Atractus lehmanni
- Conservation status: Data Deficient (IUCN 3.1)

Scientific classification
- Kingdom: Animalia
- Phylum: Chordata
- Class: Reptilia
- Order: Squamata
- Suborder: Serpentes
- Family: Colubridae
- Genus: Atractus
- Species: A. lehmanni
- Binomial name: Atractus lehmanni Boettger, 1898

= Atractus lehmanni =

- Genus: Atractus
- Species: lehmanni
- Authority: Boettger, 1898
- Conservation status: DD

Species of snake

Atractus lehmanni, also known commonly as Lehmann's ground snake, is a species of snake in the subfamily Dipsadinae of the family Colubridae.
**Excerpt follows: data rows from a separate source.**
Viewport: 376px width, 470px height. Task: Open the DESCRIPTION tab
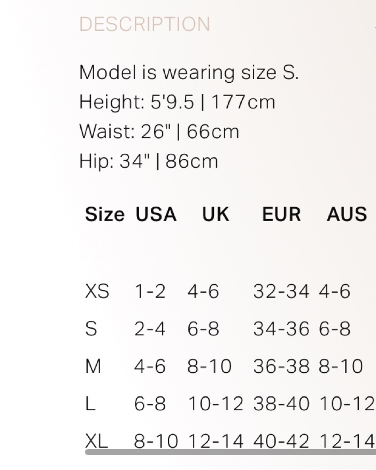pos(144,25)
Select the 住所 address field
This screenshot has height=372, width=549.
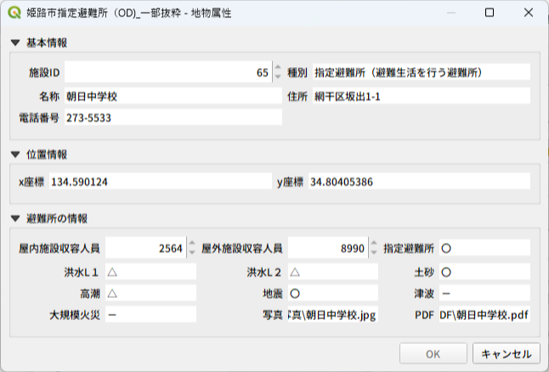[x=420, y=95]
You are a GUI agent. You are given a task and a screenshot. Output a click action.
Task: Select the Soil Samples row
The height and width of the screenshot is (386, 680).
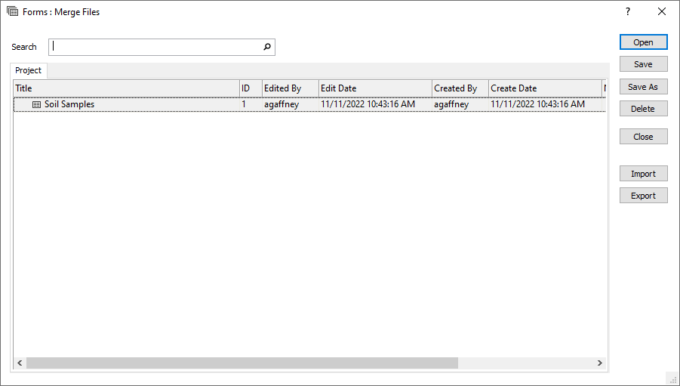point(151,105)
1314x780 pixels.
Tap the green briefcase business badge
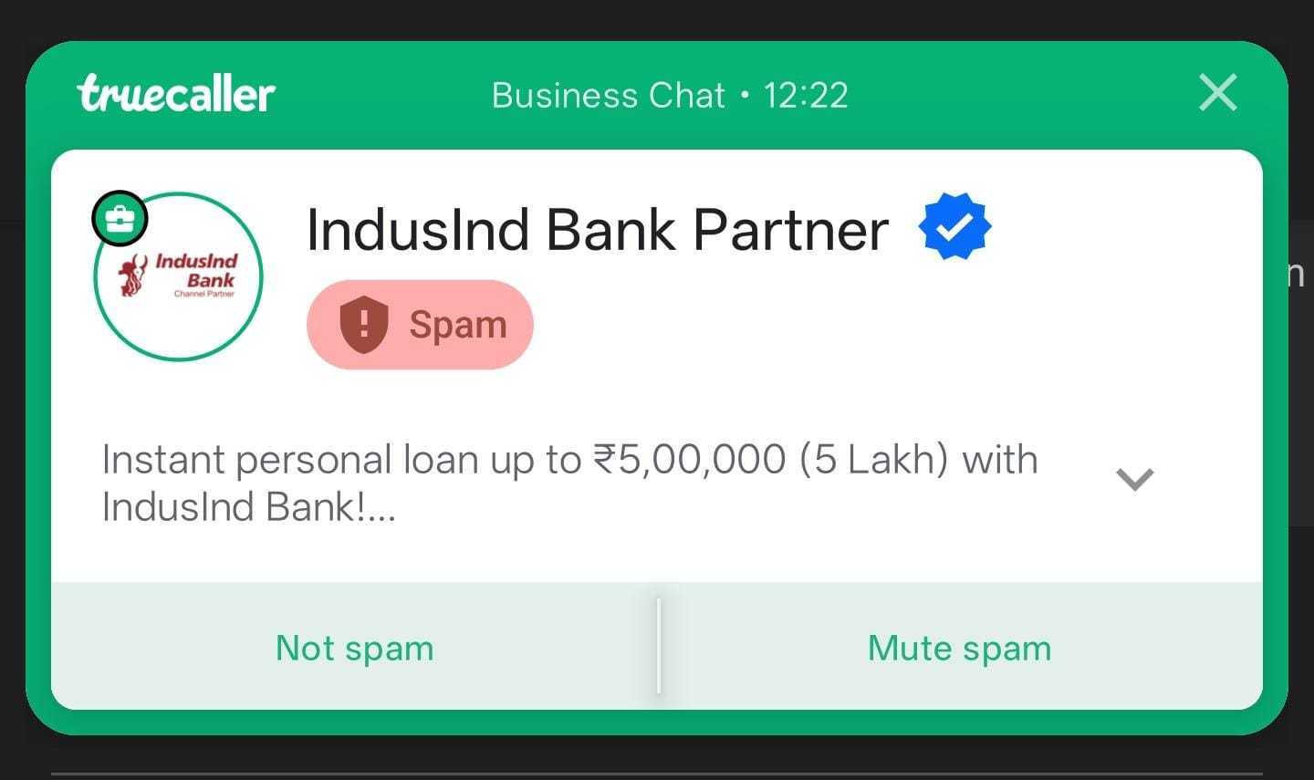point(120,219)
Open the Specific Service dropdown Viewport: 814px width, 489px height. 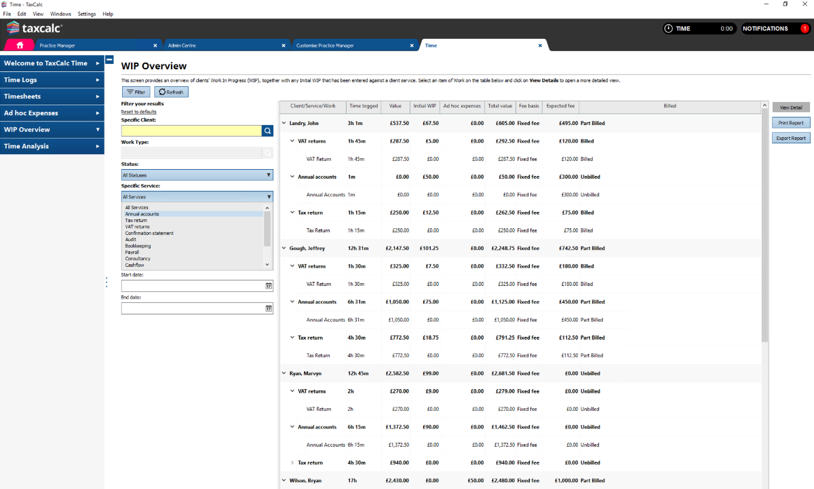point(197,197)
The species is endemic to Colombia.

==Etymology==
The specific name, lehmanni, is in honor of German botanist Friedrich Carl Lehmann.

==Description==
A. lehmanni has 17 rows of dorsal scales at midbody, and eight maxillary teeth. It is uniformally dark brown dorsally.

==Habitat==
The preferred natural habitat of A. lehmanni is unknown because much of its geographic range is disturbed, having been converted for agricultural uses.

==Behavior==
A. lehmanni is terrestrial and fossorial.

==Reproduction==
A. lehmanni is oviparous.

==Taxonomy==
A. lehmanni is a member of the A. trilineatus species group.